- Born: 1880
- Died: 1974 (aged 93–94)

= Eleanor Garrison =

Activist and organizer

Eleanor Garrison was an activist and organizer and a member of the Garrison family, a family of generational activists. She was best known for carrying on the family fight for women's rights as a paid organizer for the National American Woman's Suffrage Association.

== Life and career ==
Garrison was the daughter of Ellen Wright Garrison, an advocate of women's rights, especially women's suffrage, and William Lloyd Garrison, a reformer involved in abolition, women's rights and suffrage, immigration reform, Armenian and Russian relief, Irish home rule, anti-imperialism, pacifism, temperance, and free trade.
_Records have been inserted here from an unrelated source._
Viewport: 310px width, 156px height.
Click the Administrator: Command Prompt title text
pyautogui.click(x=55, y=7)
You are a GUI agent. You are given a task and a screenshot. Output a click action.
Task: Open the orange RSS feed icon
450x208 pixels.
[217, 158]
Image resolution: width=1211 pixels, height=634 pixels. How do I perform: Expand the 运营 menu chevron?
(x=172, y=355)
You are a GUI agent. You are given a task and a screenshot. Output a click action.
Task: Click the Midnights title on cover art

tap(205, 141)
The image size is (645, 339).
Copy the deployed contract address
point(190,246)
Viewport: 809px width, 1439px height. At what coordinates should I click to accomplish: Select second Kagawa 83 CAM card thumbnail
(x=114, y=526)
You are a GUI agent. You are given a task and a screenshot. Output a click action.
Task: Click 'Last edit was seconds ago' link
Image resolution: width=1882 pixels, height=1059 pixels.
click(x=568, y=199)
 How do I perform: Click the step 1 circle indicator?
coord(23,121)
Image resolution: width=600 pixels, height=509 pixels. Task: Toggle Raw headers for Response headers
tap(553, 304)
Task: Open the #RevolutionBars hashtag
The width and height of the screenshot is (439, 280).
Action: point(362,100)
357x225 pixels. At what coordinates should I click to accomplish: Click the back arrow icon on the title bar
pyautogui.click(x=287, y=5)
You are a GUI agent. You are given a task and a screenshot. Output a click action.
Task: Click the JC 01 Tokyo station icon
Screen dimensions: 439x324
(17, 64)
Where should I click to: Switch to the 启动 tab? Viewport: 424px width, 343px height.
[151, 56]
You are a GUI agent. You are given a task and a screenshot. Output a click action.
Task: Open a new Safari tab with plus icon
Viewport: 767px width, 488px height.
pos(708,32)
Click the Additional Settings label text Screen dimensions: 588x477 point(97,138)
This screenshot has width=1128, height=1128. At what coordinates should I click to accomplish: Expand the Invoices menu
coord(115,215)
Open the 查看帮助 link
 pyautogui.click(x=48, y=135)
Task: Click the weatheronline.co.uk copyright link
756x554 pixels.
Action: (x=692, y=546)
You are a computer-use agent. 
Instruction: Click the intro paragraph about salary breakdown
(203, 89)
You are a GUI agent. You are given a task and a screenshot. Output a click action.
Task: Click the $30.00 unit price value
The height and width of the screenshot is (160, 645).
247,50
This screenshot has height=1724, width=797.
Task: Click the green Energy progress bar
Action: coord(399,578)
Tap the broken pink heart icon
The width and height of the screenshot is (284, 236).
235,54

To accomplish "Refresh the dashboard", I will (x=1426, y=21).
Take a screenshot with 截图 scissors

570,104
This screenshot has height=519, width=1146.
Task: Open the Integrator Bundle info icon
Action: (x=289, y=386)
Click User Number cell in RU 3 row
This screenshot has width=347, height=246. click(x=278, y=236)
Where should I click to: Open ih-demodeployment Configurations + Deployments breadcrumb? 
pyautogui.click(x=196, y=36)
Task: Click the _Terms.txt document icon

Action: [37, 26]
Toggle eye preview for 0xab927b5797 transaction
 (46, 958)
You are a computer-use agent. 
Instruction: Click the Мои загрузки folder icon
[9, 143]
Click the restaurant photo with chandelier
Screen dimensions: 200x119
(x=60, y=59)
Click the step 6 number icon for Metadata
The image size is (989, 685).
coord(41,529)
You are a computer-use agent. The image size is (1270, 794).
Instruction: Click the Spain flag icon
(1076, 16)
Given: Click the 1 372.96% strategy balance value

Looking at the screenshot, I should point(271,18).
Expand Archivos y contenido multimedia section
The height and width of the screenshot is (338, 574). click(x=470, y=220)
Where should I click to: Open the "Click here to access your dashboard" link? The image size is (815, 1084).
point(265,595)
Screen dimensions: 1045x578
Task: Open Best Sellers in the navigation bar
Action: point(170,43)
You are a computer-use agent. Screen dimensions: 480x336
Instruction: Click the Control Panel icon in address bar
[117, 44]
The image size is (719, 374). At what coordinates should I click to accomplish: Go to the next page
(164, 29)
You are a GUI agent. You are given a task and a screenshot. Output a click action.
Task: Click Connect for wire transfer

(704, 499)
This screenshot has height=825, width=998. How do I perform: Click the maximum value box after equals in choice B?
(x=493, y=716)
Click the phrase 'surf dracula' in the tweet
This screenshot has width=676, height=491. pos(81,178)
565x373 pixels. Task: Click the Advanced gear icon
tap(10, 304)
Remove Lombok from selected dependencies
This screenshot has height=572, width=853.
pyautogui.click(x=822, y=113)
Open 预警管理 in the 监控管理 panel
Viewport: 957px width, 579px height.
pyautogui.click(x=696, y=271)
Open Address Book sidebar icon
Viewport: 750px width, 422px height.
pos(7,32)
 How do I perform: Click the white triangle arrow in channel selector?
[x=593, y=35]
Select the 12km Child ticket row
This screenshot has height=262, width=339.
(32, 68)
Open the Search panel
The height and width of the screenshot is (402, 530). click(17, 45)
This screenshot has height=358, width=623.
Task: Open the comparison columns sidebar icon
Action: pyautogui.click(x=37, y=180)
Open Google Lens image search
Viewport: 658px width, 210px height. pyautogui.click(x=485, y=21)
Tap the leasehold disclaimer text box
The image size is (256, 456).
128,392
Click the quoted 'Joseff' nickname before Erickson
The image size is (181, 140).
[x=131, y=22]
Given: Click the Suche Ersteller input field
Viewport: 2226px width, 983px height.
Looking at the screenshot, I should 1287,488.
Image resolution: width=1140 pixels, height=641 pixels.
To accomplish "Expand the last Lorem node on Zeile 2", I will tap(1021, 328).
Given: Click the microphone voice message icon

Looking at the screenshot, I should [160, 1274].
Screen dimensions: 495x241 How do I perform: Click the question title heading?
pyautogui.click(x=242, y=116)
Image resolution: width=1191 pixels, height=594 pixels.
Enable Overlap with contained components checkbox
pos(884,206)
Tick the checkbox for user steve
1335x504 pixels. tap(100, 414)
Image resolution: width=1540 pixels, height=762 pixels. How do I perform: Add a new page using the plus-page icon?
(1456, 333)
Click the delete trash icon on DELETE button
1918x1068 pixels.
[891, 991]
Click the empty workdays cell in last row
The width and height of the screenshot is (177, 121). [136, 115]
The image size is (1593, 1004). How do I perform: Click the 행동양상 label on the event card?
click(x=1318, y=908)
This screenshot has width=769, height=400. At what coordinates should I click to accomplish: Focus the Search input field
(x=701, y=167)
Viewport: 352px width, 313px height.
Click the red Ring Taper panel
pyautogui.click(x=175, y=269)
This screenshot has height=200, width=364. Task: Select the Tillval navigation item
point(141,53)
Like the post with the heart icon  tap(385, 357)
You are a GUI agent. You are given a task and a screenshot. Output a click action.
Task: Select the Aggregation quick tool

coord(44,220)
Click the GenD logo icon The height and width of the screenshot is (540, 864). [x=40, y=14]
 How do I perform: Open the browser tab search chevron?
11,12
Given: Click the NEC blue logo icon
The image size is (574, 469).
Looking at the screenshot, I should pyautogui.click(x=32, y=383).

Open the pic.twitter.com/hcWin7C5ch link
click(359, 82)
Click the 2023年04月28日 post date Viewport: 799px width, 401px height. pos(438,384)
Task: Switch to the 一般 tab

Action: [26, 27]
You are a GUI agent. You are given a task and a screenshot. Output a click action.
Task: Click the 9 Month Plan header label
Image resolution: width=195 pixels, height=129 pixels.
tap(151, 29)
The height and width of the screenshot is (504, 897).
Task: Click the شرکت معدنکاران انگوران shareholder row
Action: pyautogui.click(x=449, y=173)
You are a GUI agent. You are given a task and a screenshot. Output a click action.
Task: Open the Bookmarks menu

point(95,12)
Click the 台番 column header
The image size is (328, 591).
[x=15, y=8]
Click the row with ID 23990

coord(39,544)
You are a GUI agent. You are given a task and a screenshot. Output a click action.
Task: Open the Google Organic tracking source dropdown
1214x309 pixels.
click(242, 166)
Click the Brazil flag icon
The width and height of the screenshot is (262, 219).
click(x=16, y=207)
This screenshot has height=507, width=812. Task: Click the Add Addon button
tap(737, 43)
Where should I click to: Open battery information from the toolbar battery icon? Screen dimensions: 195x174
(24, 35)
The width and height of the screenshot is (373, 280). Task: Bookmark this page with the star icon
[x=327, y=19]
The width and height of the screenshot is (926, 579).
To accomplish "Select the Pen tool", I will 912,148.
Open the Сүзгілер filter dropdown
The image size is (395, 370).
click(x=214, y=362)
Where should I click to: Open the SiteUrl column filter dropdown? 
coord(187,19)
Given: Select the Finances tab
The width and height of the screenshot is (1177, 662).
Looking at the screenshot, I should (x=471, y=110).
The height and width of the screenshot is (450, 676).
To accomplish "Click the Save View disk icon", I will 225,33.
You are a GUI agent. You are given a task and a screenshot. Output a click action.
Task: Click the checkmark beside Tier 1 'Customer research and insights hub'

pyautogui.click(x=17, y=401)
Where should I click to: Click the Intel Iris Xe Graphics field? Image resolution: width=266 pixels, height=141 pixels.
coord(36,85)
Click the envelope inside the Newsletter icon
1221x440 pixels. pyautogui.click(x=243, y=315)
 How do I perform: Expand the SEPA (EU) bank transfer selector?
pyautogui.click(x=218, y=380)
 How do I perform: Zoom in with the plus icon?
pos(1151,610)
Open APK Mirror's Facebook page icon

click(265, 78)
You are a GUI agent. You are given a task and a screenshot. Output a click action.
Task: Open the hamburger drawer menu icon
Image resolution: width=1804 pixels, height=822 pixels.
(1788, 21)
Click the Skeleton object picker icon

Garrison graduated from Smith College in 1904 and received a Master of Arts degree from Radcliffe in 1906. After graduating, the suffrage movement was at its peak and she worked for the vote until 1919. In 1912, she became an organizer for the Empire State suffrage campaign under Carrie Chapman Catt who headed the New York State campaign for women's suffrage headquartered in New York City. That same year she attended the national convention of the Progressive party in Chicago as a delegate from Massachusetts. The convention attracted widespread attention that year given the unusually high number of women delegates, the number ranging from 30 to 40.

When the campaign for suffrage ended, Garrison became interested in photography which she took up for 10 years. In the 1940s she moved to California to take care of her sister Agnes, remaining there with her brother Frank after Agnes' death.